Personalisation will be handled by the individual component, that is, the component is responsible for looking for its own config and overlaying any preference data that may be present for the current user. Furthermore, the component is also responsible for writing any preference data for the current user.

A preference data webscript will be available that components can use to set and retrieve preference information.


Use Case


The design shown in the rest of this document is shown by demonstrating the following use case:

The document library as you would expect has a list of actions for documents, in the current wireframes these are split into two sections: a frequently used list and a drop down list. At the bottom of the drop down list will be a Customise action that allows the user to select their own frequent actions or hide existing actions.


Design


Given the use case above, we may well have a list of available actions that are configured globally, that is, in web-framework-config.xml:



<config>
  <actions>
    <action id=”edit-offline” method=”alfresco.coci.editOffline” />
    <action id=”edit-online” method=”alfresco.coci.editOnline” />
    <action id=”checkin” method=”alfresco.coci.checkin” />
    <action id=”delete” method=”alfresco.dialog.delete” />
  </actions>
</config>

The component itself then may then have configuration for what actions appear where, for example:



<frequent-actions>
  <action idref=”edit-offline” />
  <action idref=”edit-online” />
</frequent-actions>
<more-actions>
  <acton idref=’’checkin” />
  <action idref=”delete” />
</more-actions>

It could also have further config data stored as parameters with the component instance which could also be used to drive the rendering.

If a user clicks the Customise button, the user can select which actions go where, this would then be persisted via the preferences data webscript against the current user. In this scenario, the preference data could be a list of action ids the user wants as frequent actions and a list of actions they want as more actions.

The next time the component is rendered it will retrieve the user’s action preferences before consulting its own local parameters or config.

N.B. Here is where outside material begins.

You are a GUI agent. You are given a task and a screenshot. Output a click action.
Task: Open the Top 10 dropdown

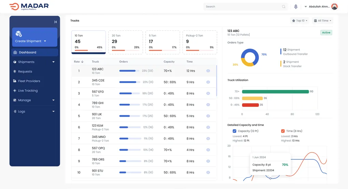pyautogui.click(x=300, y=21)
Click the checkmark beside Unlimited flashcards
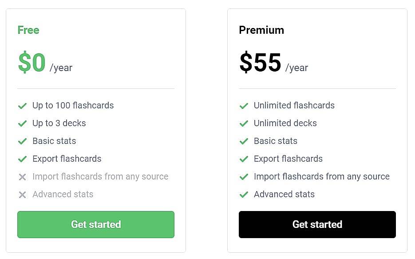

Having these different levels of config allows “reset to default” behaviour, the component config acts as the ‘starting point, the default’, this can then be overridden by the site author  and/or the user.

The unique id for the component which currently consists of the componentname, region and scope will be used as the key for the user preference data.


Model


The current web client has a PreferencesService which stores user preference data as a cmSmiley Surprisedbject stored in the following location:

/system/people/<person>/configurations/preferences

For simple, small preference data we could continue to use the same object (we may then be able to share preferences between the old and new clients if required).

However, some preference data may grow to be quite large and represented as JSON and/or XML (it will be up to the component writer). We can not rely on the d:text property type as it has a limited length (depending on the DB). Furthermore, we can not use the Serializable attribute from the AttributeService as, although unlikely, there is still a limit to the amount of data it can hold (depending on the BLOB storage of the DB).

It therefore makes sense to store larger preference data as the content property of a type, either a plain cm:content type or a subtype if we want/need to query for them.